The Jan Development Co., a Beverly Hills firm that bought the weather-worn village more than a year ago, has agreed to sell the property if preservationists are able to find the financing. But in the eight months since the village was declared a Los Angeles historic landmark, efforts to attract a private buyer have failed.
If no agreement is reached, Jan Development hopes to tear down the village and construct a 180-unit luxury apartment complex on the site. Edward Czuker, vice president of the company, said the firm is willing to negotiate with potential buyers and is anxious to resolve the issue.
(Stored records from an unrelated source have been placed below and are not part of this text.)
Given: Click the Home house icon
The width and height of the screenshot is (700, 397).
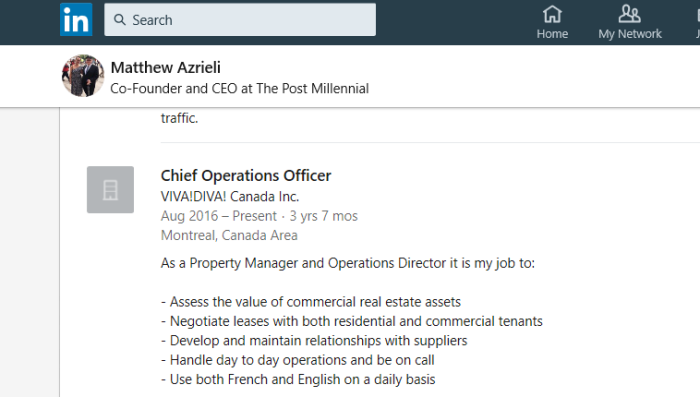Looking at the screenshot, I should tap(552, 14).
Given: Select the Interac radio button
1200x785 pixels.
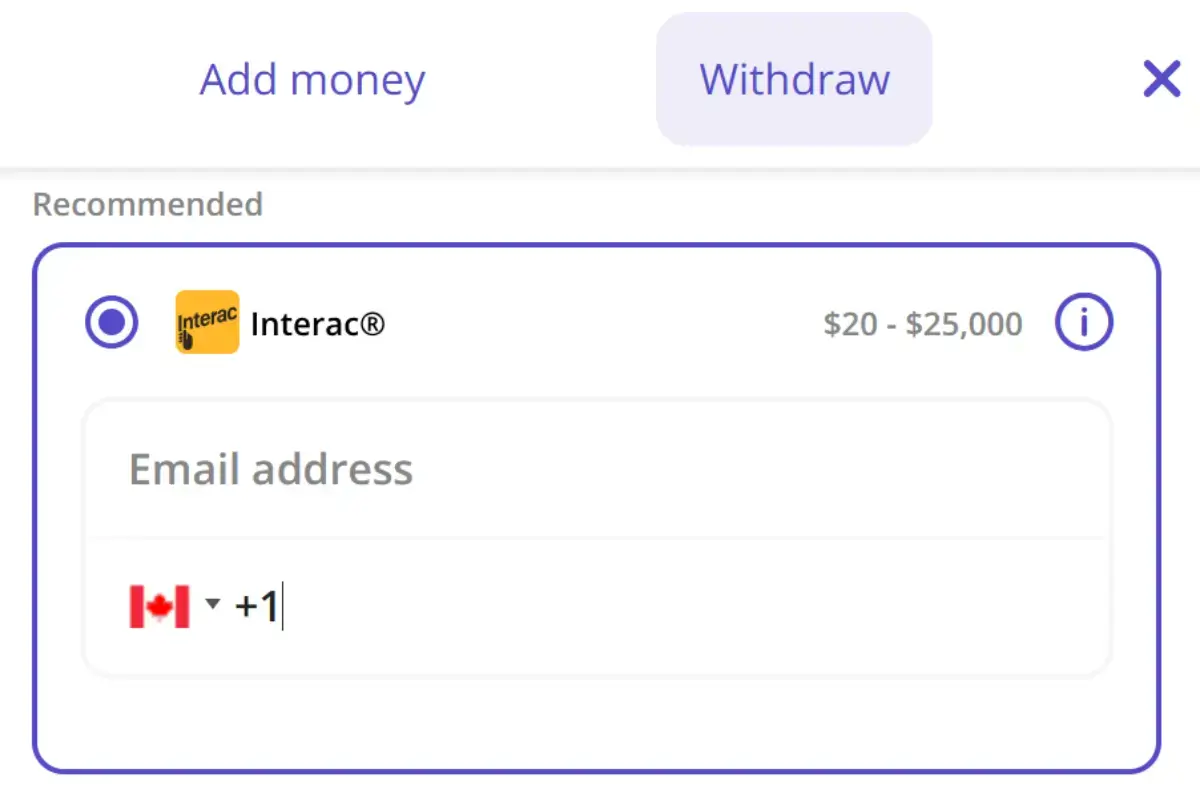Looking at the screenshot, I should click(x=111, y=323).

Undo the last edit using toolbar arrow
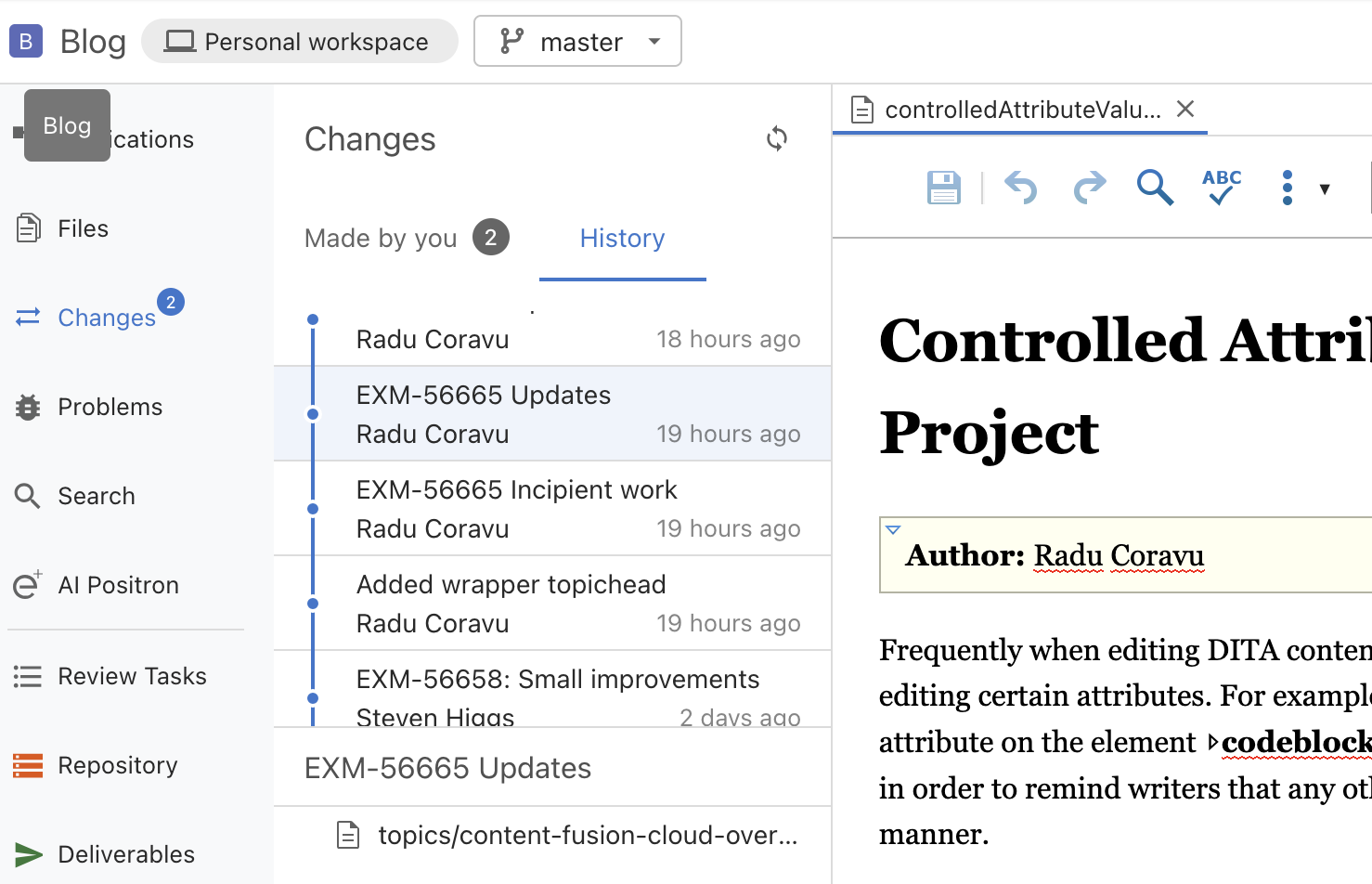pos(1020,188)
"Our costs to date, including carrying costs, contract costs and legal expenses, are just under $3 million," Czuker said. "If the plan is a 'go,' I'm happy to cooperate. But if it's a 'no-go,' I don't want additional delays to put a burden on us. Every time we think we're at the end of the rainbow . . . the end gets further away."
Controversy over the site began a year ago when Jan Development announced plans to tear down the bungalows. Residents of the village and surrounding neighborhoods fought the move with the help of former City Councilwoman Peggy Stevenson. Stevenson, who was then seeking reelection, was unseated by Woo.
Residents argued that the village was historically important because of its California Craftsman architecture and because many of Hollywood's film-making pioneers are believed to have lived there. Residents also argued that a large apartment complex would worsen traffic on nearby Highland Avenue, a heavily congested route between downtown Los Angeles and the San Fernando Valley.
Despite criticism by some council members of the bungalows' deteriorated condition, the city designated the village a historical landmark in April, giving preservationists at least six months to find a way to buy and protect the site. That time period was extended late last year.
Brian Moore, president of the nearby Whitley Heights Homeowners Assn., said the high cost of the property has scared away potential private investors. But he said Edelman became interested in a possible public purchase of the property late last year, and the idea has caught on among city officials and members of the Los Angeles Philharmonic Assn.
Moore said he is optimistic that the plan will pass. The presence of the Hollywood Bowl, the restored Cecil B. DeMille Barn and the historic Whitley Heights neighborhood may help overcome possible opposition, he said.
"The Cecil DeMille Barn was a wreck--a real ruin--and now it's celebrated across the country," Moore said.
The future of the village is "still on the 'if' side," he added. "There are always the naysayers who say 'Tear it down. It's old. It's not beautiful.' But in this area you've got a whole region of historic things. It's very shortsighted on the part of those . . . people who don't see the commercial value of historic sites."
As part of the plan, the bungalows would become a permanent home for the Los Angeles Philharmonic Institute, a summer training program for 110 of the nation's top young musicians and conductors. The grounds also would be used as a picnic area for patrons of the Hollywood Bowl, located just north of the village.